▶ _Work instructions_
Pick every line from the data that holds the word "field".

━━━━

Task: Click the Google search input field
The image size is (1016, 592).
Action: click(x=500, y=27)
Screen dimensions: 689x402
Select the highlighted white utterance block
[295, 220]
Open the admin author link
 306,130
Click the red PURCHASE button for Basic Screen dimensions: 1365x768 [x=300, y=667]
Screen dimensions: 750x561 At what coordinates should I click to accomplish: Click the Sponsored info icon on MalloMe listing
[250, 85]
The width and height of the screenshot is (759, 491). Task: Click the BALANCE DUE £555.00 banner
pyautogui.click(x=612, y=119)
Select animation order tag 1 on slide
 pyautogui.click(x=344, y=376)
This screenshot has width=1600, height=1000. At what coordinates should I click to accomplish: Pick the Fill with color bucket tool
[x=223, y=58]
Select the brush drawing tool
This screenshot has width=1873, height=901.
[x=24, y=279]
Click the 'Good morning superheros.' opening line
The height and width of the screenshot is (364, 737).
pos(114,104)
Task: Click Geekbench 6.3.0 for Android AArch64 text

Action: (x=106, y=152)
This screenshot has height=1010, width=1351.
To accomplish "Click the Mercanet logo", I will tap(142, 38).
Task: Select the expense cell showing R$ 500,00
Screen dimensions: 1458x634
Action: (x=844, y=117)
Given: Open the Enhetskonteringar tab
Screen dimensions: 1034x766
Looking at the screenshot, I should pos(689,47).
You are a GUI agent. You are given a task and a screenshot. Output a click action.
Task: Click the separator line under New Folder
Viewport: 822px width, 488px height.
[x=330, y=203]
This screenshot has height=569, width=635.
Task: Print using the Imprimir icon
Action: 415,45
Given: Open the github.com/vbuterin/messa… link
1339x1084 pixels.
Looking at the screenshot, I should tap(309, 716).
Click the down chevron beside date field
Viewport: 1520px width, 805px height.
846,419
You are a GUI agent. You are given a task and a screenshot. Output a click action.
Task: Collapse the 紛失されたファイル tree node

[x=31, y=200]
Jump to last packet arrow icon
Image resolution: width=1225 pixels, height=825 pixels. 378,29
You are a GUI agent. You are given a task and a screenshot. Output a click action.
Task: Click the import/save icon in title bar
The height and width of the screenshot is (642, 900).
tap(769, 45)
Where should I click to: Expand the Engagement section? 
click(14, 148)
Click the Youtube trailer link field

━━━━

▶ _Response to this exercise_
Task: Click the Google search input field
Click the down chevron beside date field
Click the Youtube trailer link field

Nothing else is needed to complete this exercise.